WHAT YOU SHOULD DO: Return the data below verbatim, line by line, with no alterations.

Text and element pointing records
########

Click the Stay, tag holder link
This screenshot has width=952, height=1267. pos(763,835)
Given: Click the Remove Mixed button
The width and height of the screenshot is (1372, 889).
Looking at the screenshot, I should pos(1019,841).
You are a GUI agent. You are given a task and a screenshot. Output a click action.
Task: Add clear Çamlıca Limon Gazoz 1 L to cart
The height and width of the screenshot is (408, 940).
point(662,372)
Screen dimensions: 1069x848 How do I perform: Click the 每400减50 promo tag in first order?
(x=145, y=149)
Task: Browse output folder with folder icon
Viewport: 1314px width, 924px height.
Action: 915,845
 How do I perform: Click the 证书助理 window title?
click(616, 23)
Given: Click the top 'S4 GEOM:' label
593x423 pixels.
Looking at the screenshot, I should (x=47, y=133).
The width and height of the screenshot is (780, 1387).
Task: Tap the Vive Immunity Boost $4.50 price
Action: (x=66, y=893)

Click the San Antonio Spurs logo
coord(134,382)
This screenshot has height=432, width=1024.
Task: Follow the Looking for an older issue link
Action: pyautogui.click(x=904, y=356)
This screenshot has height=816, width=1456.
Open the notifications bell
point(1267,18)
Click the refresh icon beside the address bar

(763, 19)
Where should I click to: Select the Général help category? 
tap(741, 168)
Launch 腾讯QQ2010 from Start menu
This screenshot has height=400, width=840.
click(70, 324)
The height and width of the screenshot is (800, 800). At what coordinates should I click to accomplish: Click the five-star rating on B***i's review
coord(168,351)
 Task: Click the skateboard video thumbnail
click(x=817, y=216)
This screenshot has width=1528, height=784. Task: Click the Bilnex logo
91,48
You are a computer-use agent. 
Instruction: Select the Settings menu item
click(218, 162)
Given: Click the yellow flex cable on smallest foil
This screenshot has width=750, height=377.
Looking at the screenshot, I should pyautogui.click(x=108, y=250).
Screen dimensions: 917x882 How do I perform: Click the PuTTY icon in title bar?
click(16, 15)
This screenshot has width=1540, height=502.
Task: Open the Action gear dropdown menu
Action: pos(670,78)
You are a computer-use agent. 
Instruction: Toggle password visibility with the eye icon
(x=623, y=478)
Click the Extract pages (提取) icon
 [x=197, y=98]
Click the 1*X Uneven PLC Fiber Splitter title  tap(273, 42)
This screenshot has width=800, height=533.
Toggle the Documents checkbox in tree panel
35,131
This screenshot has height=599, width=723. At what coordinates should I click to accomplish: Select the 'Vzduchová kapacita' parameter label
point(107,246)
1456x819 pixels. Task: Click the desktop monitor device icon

########

FINAL ANSWER:
Click the Stay, tag holder link
This screenshot has width=952, height=1267. pos(763,835)
Given: Click the Remove Mixed button
The width and height of the screenshot is (1372, 889).
Looking at the screenshot, I should pos(1019,841).
You are a GUI agent. You are given a task and a screenshot. Output a click action.
Task: Add clear Çamlıca Limon Gazoz 1 L to cart
The height and width of the screenshot is (408, 940).
point(662,372)
Screen dimensions: 1069x848 How do I perform: Click the 每400减50 promo tag in first order?
(x=145, y=149)
Task: Browse output folder with folder icon
Viewport: 1314px width, 924px height.
Action: 915,845
 How do I perform: Click the 证书助理 window title?
click(616, 23)
Given: Click the top 'S4 GEOM:' label
593x423 pixels.
Looking at the screenshot, I should (x=47, y=133).
The width and height of the screenshot is (780, 1387).
Task: Tap the Vive Immunity Boost $4.50 price
Action: (x=66, y=893)

Click the San Antonio Spurs logo
coord(134,382)
This screenshot has height=432, width=1024.
Task: Follow the Looking for an older issue link
Action: pyautogui.click(x=904, y=356)
This screenshot has height=816, width=1456.
Open the notifications bell
point(1267,18)
Click the refresh icon beside the address bar

(763, 19)
Where should I click to: Select the Général help category? 
tap(741, 168)
Launch 腾讯QQ2010 from Start menu
This screenshot has height=400, width=840.
click(70, 324)
The height and width of the screenshot is (800, 800). At what coordinates should I click to accomplish: Click the five-star rating on B***i's review
coord(168,351)
 Task: Click the skateboard video thumbnail
click(x=817, y=216)
This screenshot has width=1528, height=784. Task: Click the Bilnex logo
91,48
You are a computer-use agent. 
Instruction: Select the Settings menu item
click(218, 162)
Given: Click the yellow flex cable on smallest foil
This screenshot has width=750, height=377.
Looking at the screenshot, I should pyautogui.click(x=108, y=250).
Screen dimensions: 917x882 How do I perform: Click the PuTTY icon in title bar?
click(16, 15)
This screenshot has width=1540, height=502.
Task: Open the Action gear dropdown menu
Action: pos(670,78)
You are a computer-use agent. 
Instruction: Toggle password visibility with the eye icon
(x=623, y=478)
Click the Extract pages (提取) icon
 [x=197, y=98]
Click the 1*X Uneven PLC Fiber Splitter title  tap(273, 42)
This screenshot has width=800, height=533.
Toggle the Documents checkbox in tree panel
35,131
This screenshot has height=599, width=723. At what coordinates should I click to accomplish: Select the 'Vzduchová kapacita' parameter label
point(107,246)
1456x819 pixels. Task: Click the desktop monitor device icon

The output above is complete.